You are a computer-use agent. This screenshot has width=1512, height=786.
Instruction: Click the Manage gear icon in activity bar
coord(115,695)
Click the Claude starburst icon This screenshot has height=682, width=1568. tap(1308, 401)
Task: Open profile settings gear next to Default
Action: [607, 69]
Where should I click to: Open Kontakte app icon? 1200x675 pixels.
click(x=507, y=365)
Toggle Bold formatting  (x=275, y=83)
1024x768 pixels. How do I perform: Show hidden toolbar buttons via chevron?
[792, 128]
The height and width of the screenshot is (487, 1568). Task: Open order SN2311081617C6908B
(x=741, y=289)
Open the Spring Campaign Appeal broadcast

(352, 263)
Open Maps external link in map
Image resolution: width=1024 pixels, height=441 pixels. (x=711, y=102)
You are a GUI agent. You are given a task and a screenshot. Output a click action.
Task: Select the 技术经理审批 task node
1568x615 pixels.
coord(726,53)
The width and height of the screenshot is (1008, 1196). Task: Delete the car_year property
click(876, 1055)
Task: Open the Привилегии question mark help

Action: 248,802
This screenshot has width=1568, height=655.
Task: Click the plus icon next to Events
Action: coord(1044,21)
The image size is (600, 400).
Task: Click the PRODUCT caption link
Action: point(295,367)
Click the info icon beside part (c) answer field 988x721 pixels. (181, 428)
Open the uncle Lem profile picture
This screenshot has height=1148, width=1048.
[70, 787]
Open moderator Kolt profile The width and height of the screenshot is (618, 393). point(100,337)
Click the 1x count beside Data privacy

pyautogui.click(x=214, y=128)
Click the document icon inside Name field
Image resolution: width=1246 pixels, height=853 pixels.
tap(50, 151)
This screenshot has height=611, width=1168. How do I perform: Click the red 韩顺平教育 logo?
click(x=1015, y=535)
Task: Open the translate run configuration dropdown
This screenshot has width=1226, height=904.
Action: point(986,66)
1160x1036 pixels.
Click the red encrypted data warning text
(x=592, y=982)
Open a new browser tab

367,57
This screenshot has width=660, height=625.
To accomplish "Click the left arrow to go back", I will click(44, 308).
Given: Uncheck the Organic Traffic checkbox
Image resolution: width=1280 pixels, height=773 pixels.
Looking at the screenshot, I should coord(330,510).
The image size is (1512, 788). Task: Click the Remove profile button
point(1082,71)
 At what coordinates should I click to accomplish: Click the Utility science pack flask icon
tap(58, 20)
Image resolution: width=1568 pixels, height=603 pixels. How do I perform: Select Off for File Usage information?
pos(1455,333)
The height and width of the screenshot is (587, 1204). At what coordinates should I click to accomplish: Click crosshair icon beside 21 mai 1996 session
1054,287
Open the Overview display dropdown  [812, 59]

※

# Exercise:
Copy each entry exactly. Omit none.

# Result:
You are a computer-use agent. This screenshot has width=1512, height=786.
Instruction: Click the Manage gear icon in activity bar
coord(115,695)
Click the Claude starburst icon This screenshot has height=682, width=1568. tap(1308, 401)
Task: Open profile settings gear next to Default
Action: [607, 69]
Where should I click to: Open Kontakte app icon? 1200x675 pixels.
click(x=507, y=365)
Toggle Bold formatting  (x=275, y=83)
1024x768 pixels. How do I perform: Show hidden toolbar buttons via chevron?
[792, 128]
The height and width of the screenshot is (487, 1568). Task: Open order SN2311081617C6908B
(x=741, y=289)
Open the Spring Campaign Appeal broadcast

(352, 263)
Open Maps external link in map
Image resolution: width=1024 pixels, height=441 pixels. (x=711, y=102)
You are a GUI agent. You are given a task and a screenshot. Output a click action.
Task: Select the 技术经理审批 task node
1568x615 pixels.
coord(726,53)
The width and height of the screenshot is (1008, 1196). Task: Delete the car_year property
click(876, 1055)
Task: Open the Привилегии question mark help

Action: 248,802
This screenshot has width=1568, height=655.
Task: Click the plus icon next to Events
Action: coord(1044,21)
The image size is (600, 400).
Task: Click the PRODUCT caption link
Action: point(295,367)
Click the info icon beside part (c) answer field 988x721 pixels. (181, 428)
Open the uncle Lem profile picture
This screenshot has height=1148, width=1048.
[70, 787]
Open moderator Kolt profile The width and height of the screenshot is (618, 393). point(100,337)
Click the 1x count beside Data privacy

pyautogui.click(x=214, y=128)
Click the document icon inside Name field
Image resolution: width=1246 pixels, height=853 pixels.
tap(50, 151)
This screenshot has height=611, width=1168. How do I perform: Click the red 韩顺平教育 logo?
click(x=1015, y=535)
Task: Open the translate run configuration dropdown
This screenshot has width=1226, height=904.
Action: point(986,66)
1160x1036 pixels.
Click the red encrypted data warning text
(x=592, y=982)
Open a new browser tab

367,57
This screenshot has width=660, height=625.
To accomplish "Click the left arrow to go back", I will click(44, 308).
Given: Uncheck the Organic Traffic checkbox
Image resolution: width=1280 pixels, height=773 pixels.
Looking at the screenshot, I should coord(330,510).
The image size is (1512, 788). Task: Click the Remove profile button
point(1082,71)
 At what coordinates should I click to accomplish: Click the Utility science pack flask icon
tap(58, 20)
Image resolution: width=1568 pixels, height=603 pixels. How do I perform: Select Off for File Usage information?
pos(1455,333)
The height and width of the screenshot is (587, 1204). At what coordinates should I click to accomplish: Click crosshair icon beside 21 mai 1996 session
1054,287
Open the Overview display dropdown  [812, 59]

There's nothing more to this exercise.